As global stock indices fall into bear markets, the world economy is slowing at a synchronized pace. To what extend the world economy slows into a prolonged recession or a deep sudden recession (depression), or years of a crumbling depressed economic system is still speculative. But never the less the market unwinding has only begun, with the credit markets, bank systemic failures, corporate defaults and insolvency.

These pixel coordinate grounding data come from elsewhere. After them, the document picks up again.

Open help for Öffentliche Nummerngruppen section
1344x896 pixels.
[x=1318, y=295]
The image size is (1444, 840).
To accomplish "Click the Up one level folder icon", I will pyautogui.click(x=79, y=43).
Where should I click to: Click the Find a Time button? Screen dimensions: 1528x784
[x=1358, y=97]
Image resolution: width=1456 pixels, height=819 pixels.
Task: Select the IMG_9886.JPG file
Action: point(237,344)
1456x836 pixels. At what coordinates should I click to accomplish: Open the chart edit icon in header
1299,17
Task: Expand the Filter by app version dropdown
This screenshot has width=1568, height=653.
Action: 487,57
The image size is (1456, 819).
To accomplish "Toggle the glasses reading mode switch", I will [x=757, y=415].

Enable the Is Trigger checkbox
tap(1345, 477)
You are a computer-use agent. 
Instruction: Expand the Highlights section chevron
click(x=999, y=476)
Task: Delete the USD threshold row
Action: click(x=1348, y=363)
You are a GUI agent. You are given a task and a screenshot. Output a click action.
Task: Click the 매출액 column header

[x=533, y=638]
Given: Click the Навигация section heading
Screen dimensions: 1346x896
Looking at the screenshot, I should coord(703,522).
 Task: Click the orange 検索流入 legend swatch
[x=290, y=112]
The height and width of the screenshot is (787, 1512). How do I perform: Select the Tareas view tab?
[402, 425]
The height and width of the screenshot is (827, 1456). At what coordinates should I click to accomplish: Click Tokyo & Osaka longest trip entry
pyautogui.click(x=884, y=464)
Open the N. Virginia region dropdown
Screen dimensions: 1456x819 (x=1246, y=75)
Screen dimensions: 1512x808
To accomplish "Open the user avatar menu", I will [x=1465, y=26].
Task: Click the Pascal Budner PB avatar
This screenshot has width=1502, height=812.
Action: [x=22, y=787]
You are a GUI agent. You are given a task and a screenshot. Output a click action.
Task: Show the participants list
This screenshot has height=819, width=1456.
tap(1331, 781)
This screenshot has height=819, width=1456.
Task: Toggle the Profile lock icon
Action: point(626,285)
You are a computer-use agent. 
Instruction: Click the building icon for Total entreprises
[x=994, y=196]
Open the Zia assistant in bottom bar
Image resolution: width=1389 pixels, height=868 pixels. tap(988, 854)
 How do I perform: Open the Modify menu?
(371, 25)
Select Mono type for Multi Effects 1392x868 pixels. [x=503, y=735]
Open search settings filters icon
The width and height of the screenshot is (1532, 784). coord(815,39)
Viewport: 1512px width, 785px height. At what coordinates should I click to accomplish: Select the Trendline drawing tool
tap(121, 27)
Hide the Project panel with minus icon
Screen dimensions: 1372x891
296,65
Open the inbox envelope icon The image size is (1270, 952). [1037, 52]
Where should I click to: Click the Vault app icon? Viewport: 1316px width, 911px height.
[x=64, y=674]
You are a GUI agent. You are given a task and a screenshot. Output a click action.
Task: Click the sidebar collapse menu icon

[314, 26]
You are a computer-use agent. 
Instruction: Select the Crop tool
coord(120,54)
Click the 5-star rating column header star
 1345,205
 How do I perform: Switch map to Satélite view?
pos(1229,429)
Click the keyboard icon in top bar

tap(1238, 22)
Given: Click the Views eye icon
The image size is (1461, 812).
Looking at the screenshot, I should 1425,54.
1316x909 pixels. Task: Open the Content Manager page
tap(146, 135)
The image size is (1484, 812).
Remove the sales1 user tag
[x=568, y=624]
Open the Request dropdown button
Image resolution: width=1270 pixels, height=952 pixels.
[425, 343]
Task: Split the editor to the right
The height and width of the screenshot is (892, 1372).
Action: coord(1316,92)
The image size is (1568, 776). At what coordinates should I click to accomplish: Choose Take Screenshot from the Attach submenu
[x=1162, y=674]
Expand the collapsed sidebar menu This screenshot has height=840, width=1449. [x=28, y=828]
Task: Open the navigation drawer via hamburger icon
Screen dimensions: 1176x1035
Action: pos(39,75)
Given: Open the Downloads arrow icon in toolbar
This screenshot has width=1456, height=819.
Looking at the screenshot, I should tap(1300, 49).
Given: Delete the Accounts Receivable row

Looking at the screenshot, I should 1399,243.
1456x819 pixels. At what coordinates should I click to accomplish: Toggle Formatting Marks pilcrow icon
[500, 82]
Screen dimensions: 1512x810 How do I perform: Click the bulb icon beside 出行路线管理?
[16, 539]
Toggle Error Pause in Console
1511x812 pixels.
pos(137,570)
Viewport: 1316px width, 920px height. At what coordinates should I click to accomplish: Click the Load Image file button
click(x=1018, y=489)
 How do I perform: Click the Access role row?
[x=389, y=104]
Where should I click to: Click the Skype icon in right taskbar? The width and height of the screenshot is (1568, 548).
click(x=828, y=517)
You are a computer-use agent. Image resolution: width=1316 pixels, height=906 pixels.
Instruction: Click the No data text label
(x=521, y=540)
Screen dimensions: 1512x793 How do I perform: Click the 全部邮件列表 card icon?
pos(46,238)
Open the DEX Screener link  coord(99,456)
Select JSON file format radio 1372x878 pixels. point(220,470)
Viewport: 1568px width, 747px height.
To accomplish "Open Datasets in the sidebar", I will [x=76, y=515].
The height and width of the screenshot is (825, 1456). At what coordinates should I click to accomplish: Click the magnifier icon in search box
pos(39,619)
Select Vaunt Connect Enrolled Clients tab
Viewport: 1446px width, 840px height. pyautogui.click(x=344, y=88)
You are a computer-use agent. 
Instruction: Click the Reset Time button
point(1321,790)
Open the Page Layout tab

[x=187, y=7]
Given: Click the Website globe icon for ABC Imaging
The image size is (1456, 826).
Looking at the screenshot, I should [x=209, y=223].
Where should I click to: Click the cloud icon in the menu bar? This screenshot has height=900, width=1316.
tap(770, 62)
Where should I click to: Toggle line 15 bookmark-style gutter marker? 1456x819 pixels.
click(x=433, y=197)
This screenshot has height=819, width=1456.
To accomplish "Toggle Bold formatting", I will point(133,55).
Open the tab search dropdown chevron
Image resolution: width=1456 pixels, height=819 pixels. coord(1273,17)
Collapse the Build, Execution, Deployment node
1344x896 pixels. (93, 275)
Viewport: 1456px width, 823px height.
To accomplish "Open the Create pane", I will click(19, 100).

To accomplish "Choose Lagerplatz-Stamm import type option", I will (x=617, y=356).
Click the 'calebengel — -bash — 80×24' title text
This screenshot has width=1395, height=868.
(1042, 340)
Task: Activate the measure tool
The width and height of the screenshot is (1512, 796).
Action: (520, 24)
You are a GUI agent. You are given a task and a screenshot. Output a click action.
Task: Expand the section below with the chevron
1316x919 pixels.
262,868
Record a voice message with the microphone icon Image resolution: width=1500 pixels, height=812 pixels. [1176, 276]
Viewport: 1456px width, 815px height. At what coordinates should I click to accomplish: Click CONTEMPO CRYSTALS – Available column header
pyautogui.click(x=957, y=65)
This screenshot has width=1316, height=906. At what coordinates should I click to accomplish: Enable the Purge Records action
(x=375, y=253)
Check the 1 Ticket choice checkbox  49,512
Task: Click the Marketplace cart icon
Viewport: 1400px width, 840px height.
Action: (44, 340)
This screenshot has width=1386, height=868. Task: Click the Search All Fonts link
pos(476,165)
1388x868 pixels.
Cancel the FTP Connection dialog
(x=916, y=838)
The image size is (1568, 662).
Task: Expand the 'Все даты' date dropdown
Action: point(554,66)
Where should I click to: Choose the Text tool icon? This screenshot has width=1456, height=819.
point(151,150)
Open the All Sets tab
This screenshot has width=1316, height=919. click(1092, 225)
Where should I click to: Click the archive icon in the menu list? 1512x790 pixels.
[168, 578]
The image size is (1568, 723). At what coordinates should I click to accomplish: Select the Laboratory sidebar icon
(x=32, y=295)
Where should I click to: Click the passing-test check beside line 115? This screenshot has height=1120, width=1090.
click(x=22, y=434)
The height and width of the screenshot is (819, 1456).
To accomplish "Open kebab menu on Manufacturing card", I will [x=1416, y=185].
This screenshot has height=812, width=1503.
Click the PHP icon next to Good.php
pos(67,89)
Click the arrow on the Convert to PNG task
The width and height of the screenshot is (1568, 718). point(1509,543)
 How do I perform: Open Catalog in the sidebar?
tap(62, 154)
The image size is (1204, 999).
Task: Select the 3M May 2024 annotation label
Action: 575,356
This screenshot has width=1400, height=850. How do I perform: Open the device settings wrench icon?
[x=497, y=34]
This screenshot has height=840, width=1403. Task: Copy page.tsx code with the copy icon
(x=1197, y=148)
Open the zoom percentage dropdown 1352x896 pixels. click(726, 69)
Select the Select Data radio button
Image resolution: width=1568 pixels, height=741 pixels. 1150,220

One economist who works for a big investment company mentioned on a business report that ‘if’ a recession takes place, it will be a consumer based one not ‘corporate’, as he then went on to reminded us of what occurred in the 90’s (corporate defaults which lead to a recession). Of course this is incorrect and he works for a corporate entity that does not want to admit weakness (profit losses). The truth is a global recession will be from both sides, both consumer and corporate. We have already seen the banks write down 400 billion+ of losses, this could extend into the trillions as the credit crunch continues on; the consumer that has been fed credit and in turn over leveraged, is also going to lead onto losses and bankruptcy’s – individuals, small business, medium size businesses. Refinancing of debt will be hard to arrange and credit lines on maxed out credit accounts will be cut.
Investors are now trying to determine the ‘bottom’ for the markets, for both housing and the stock market. Some have prematurely called bottoms recently for example the US Dow and S & P 500; and the US dollar. All in which are oversold, but to what extent that will show signs of recovery is still uncertain and risky. I am bearish still on the US dollar, because I fear that the USD will be de-pegged from middle eastern currencies and China may sell off reserves. So I still feel the USD will fall further, unless the Federal Reserve in an emergency meeting raise rates. This could happen, but unlikely, unless Chairman Bernanke resigns.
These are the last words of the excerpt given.